→ **EXERCISE GOAL**
Word for word, please copy the line containing "Tick the select-all checkbox in table header" and all lines after it in the entries below, and only those, leaving every picture out.

→ **DATA SHOWN**

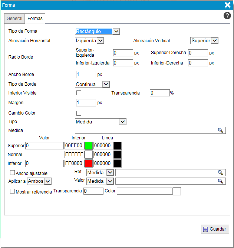Tick the Mostrar referencia checkbox
The image size is (234, 248).
13,191
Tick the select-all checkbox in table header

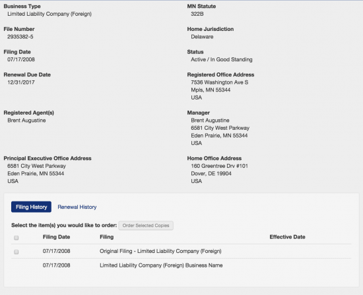coord(17,238)
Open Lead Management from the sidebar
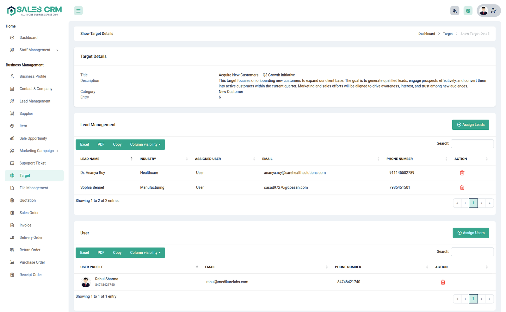This screenshot has width=506, height=312. coord(35,101)
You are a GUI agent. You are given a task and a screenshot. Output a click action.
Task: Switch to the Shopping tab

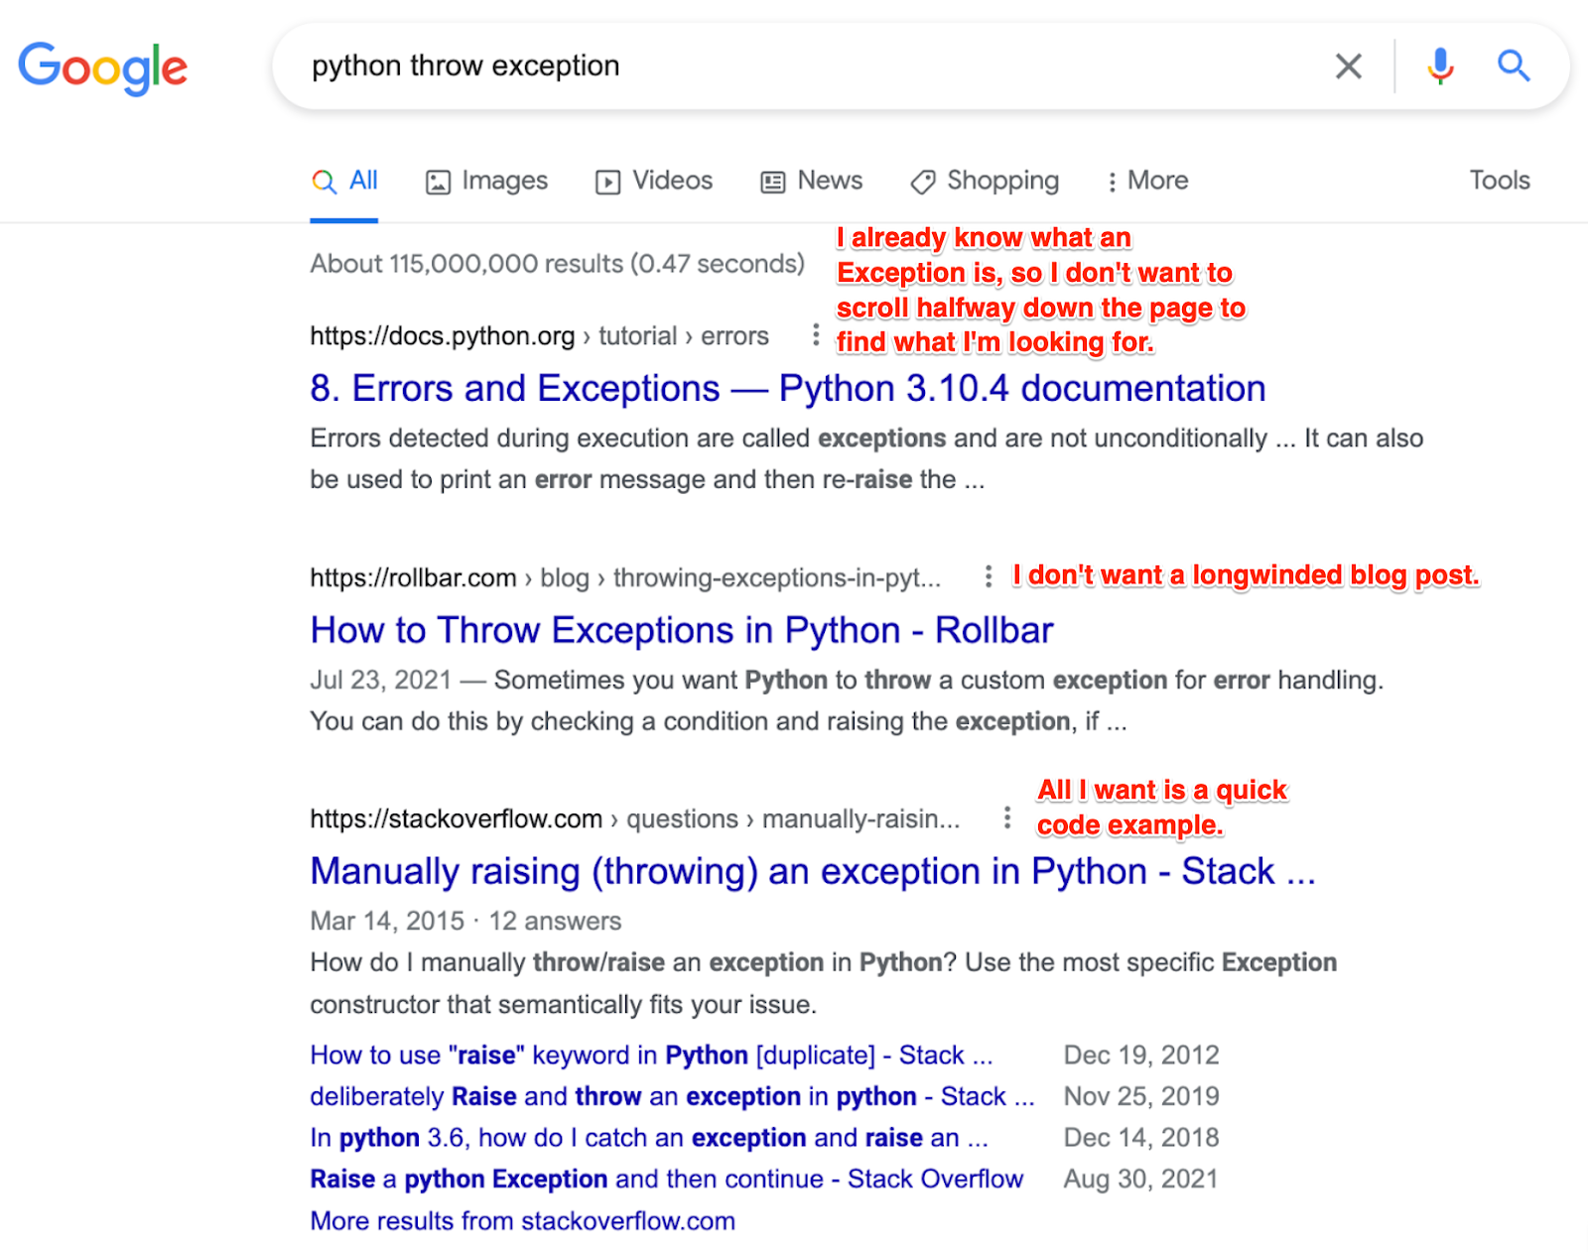(x=985, y=181)
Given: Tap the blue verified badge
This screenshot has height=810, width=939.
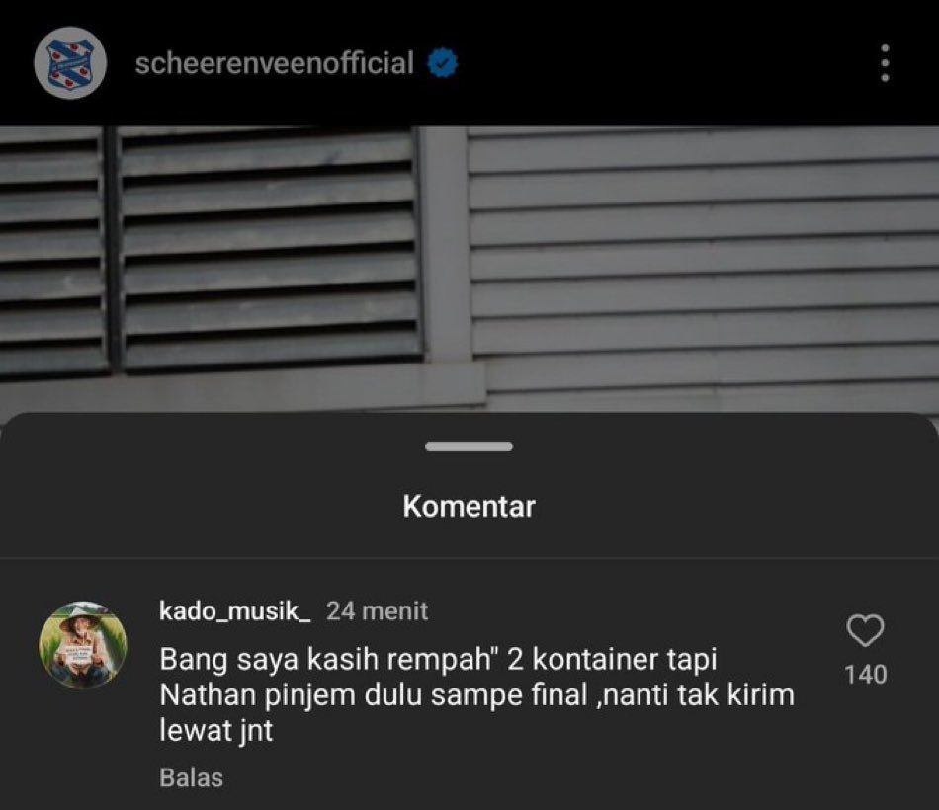Looking at the screenshot, I should coord(443,63).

→ **ANSWER TO THIS EXERCISE**
Tick the select-all checkbox in table header

coord(17,238)
Open Lead Management from the sidebar
This screenshot has width=506, height=312. coord(35,101)
You are a GUI agent. You are given a task and a screenshot. Output a click action.
Task: Switch to the Shopping tab

(x=985, y=181)
Given: Tap the blue verified badge
This screenshot has height=810, width=939.
Looking at the screenshot, I should coord(443,63).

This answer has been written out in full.